= Neil Blackmore =

British novelist

Neil Blackmore is a British novelist who had a success in Germany and other countries in the 1990s and 2000s with his first two novels, Soho Blues and Der Himmel über Damaskus. These books were published to great success and critical strength and Neil Blackmore toured all over the country of Germany, where his books sold very well. The books were also published in the United Kingdom (Der Himmel über Damaskus under the title of Split My Heart there). In the UK the books were published by Orion House and were less successful than in some other countries. But his books were given very good reviews by newspapers. Neil Blackmore was one of the first writers to have a writing blog, starting in the late 1990s. Bright Red, his website centered on his blog (not then called so), was one of the best known writing sites of the time, known for its humour and honesty. In 2000 The Independent newspaper named it one of the best websites on writing.

Blackmore told German fans that he had stopped writing for some years and had been travelling the world and living in London as a freelance writer. He is currently listed as a member of the long-running North London Writers circle , along with Sarah Waters and Charles Palliser.
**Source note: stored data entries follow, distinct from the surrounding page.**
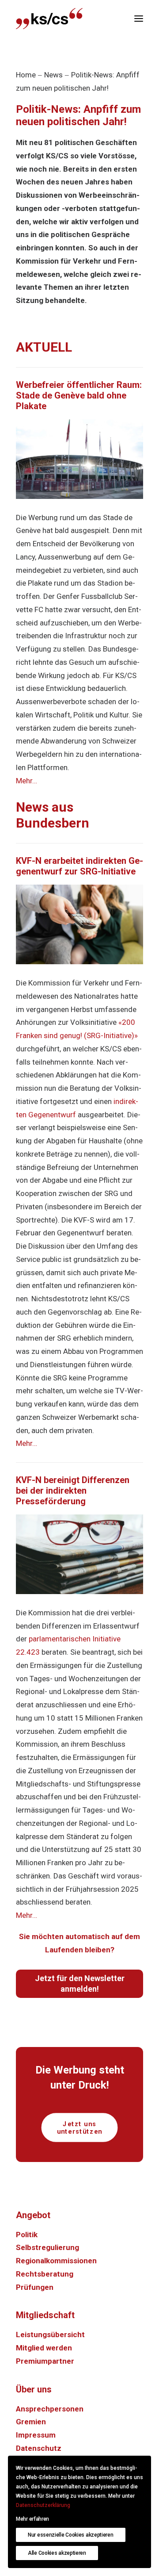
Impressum (36, 2434)
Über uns (34, 2389)
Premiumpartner (45, 2361)
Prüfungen (34, 2287)
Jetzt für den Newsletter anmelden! (80, 1983)
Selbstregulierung (47, 2247)
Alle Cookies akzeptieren (57, 2553)
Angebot (33, 2215)
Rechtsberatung (44, 2273)
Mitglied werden (44, 2347)
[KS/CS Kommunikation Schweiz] (49, 18)
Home (26, 74)
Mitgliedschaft (45, 2315)
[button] (138, 18)
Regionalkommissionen (56, 2260)
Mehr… (26, 780)
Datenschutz (38, 2448)
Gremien (31, 2421)
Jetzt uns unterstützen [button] (79, 2127)
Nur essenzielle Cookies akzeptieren (71, 2535)
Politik (27, 2234)
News (53, 74)
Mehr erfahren (32, 2519)
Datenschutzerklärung (43, 2505)
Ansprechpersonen (49, 2408)
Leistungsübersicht (50, 2334)
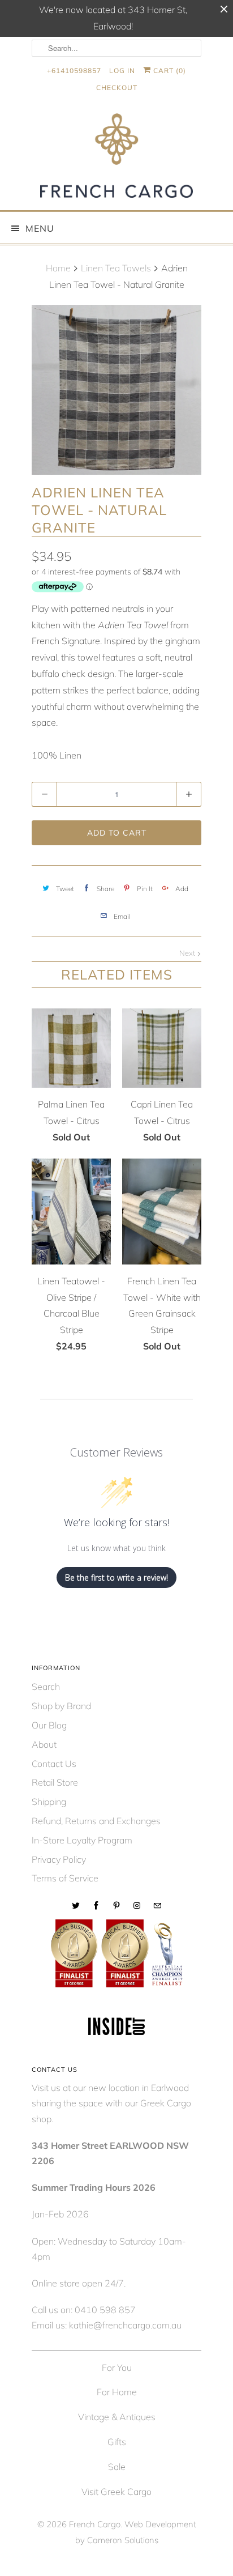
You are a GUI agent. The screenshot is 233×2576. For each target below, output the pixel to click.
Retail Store (55, 1782)
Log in (122, 70)
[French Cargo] (116, 157)
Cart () (168, 70)
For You (117, 2367)
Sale (117, 2466)
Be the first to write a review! (116, 1577)
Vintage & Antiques (117, 2416)
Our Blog (49, 1725)
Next (188, 952)
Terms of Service (65, 1878)
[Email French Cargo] (157, 1905)
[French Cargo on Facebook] (96, 1905)
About (44, 1744)
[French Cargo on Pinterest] (116, 1905)
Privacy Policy (59, 1859)
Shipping (49, 1801)
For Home (117, 2392)
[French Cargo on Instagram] (137, 1905)
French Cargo (94, 2524)
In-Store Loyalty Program (82, 1840)
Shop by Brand (61, 1705)
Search (46, 1686)
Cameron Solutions (122, 2540)
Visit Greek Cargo (116, 2491)
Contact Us (54, 1763)
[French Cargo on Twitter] (75, 1905)
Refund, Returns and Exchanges (96, 1820)
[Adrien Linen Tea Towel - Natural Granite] (116, 390)
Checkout (116, 87)
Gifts (116, 2441)
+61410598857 (74, 70)
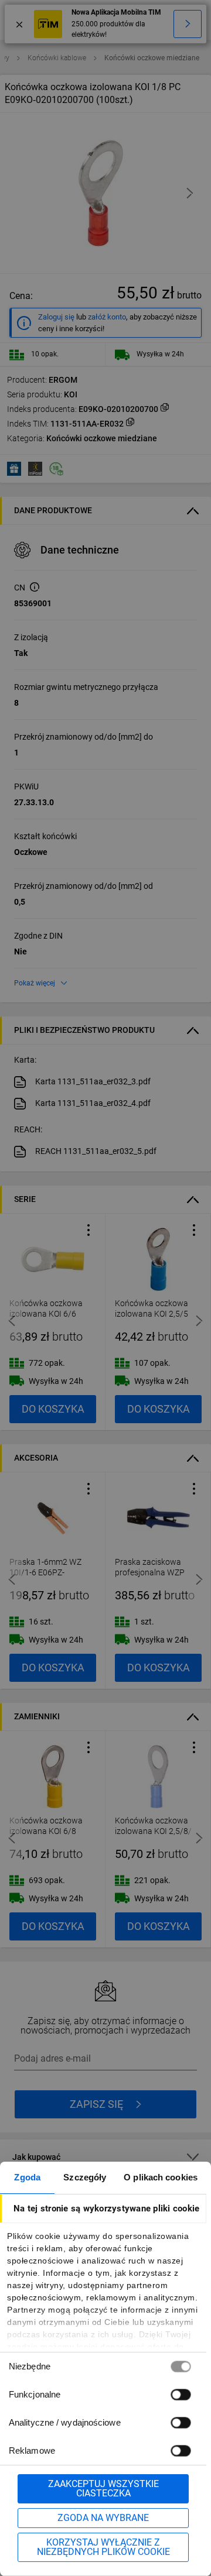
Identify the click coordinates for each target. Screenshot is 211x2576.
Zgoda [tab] (27, 2177)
In an extensive interview about his career with Monocle Radio at the publication of Radical Love, he explained why he had stopped publishing for many years and his reservations about being a novelist.

In 2019, Penguin Books announced they would publish Blackmore's third novel The Intoxicating Mister Lavelle in 2020, having acquired World English rights. This novel was shortlisted for the Polari Prize. Blackmore published The Dangerous Kingdom of Love in 2021 and then Radical Love in 2023, to widespread acclaim, including The Times newspaper saying it "confirms Blackmore as one of the most original voices in historical fiction today."